Research data and good research practice
Good research practice is an approach that is to permeate the entire research process. An example of good research practice related to research data is that before collecting personal data, you carefully design your study, calculate how many individuals need to be included to answer the scholarly question to be addressed and ensure that you have the appropriate permissions. Another example is providing appropriate metadata along with data that are to be shared. With adequate metadata, data can be found, reused and referenced.
Read more about good research practice and research ethics at Uppsala University.
Limitations of data sharing
With some types of data, you may need to consider whether the data can be shared at all, whether the sharing needs to be limited or whether parts of the data need to be erased before publishing.
Such considerations should take place in the following cases:
- When the data contain material that is subject to statutory secrecy or contractual secrecy commitments. Statutory secrecy applies, for example, to national security and information that could harm a company’s competitive position if it was disclosed.
- Material containing personal data – that is, any kind of data directly or indirectly attributable to a living, natural person.

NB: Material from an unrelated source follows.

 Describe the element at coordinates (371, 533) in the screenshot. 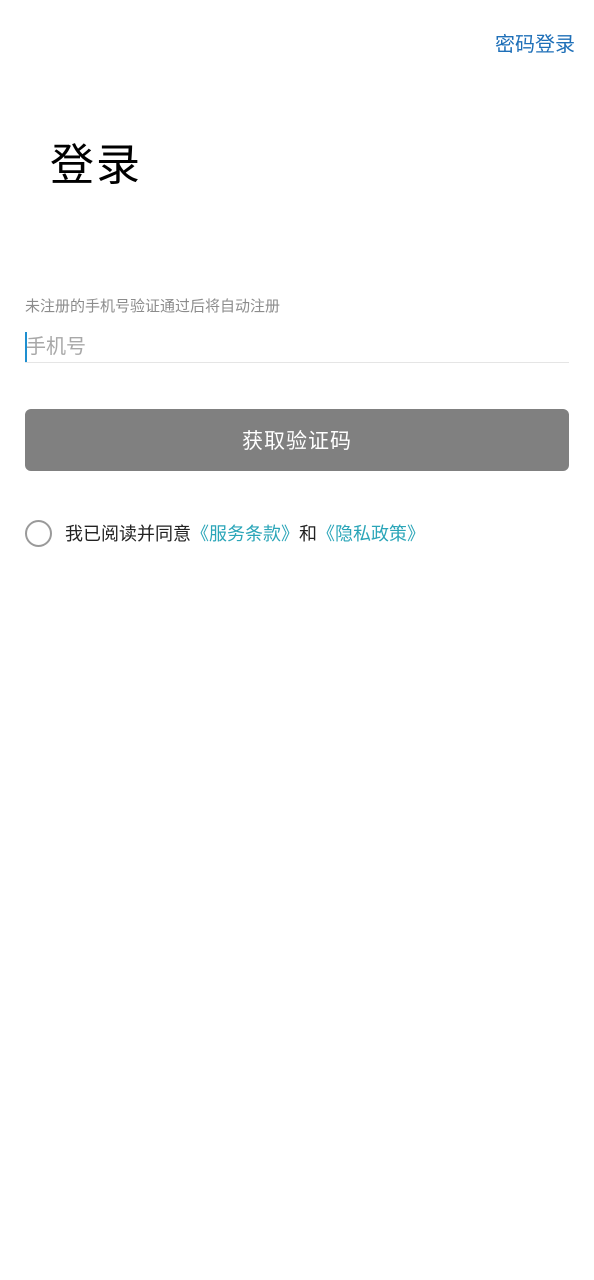

I see `privacy-policy-link: 《隐私政策》` at that location.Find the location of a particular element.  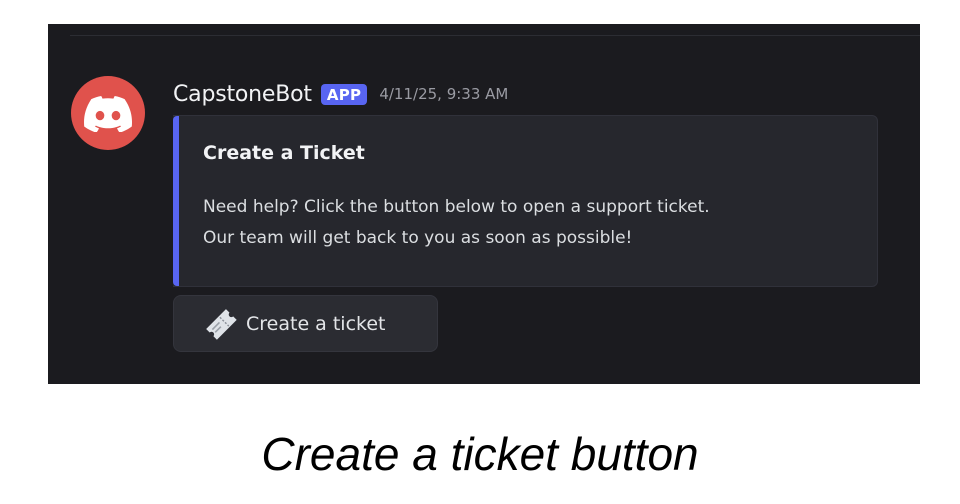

- If the data contain material that is copyrighted by someone else.
- If there is a lack of ethical permission or if consent to the sharing of data has not been obtained by the participants in the study.
Personal information in data
Research data containing sensitive personal information need to be anonymised before being published or shared. This is done by removing information that identifies the person contributing data. Nor should it be possible to identify someone by compiling different data which, individually, do not identify anyone.
If you anonymise data, all identifiable personal data are removed, making it practically impossible to connect data to individuals. The General Data Protection Regulation (GDPR) also refers to pseudonymisation, which is defined as “processing of personal data so that the personal data can no longer be attributed to a specific data subject without the use of supplementary information”. In practice this means that the personal data are encoded so that supplementary information is required to recreate the original information. The supplementary information must always be kept separate from the encoded information.
Retention and deletion of data
A lot, but not everything should be saved, so after concluding a project, it is important that researchers delete documents that are temporary and of little importance (guideline in Swedish). Uppsala University Archive has more information on deletion and retention.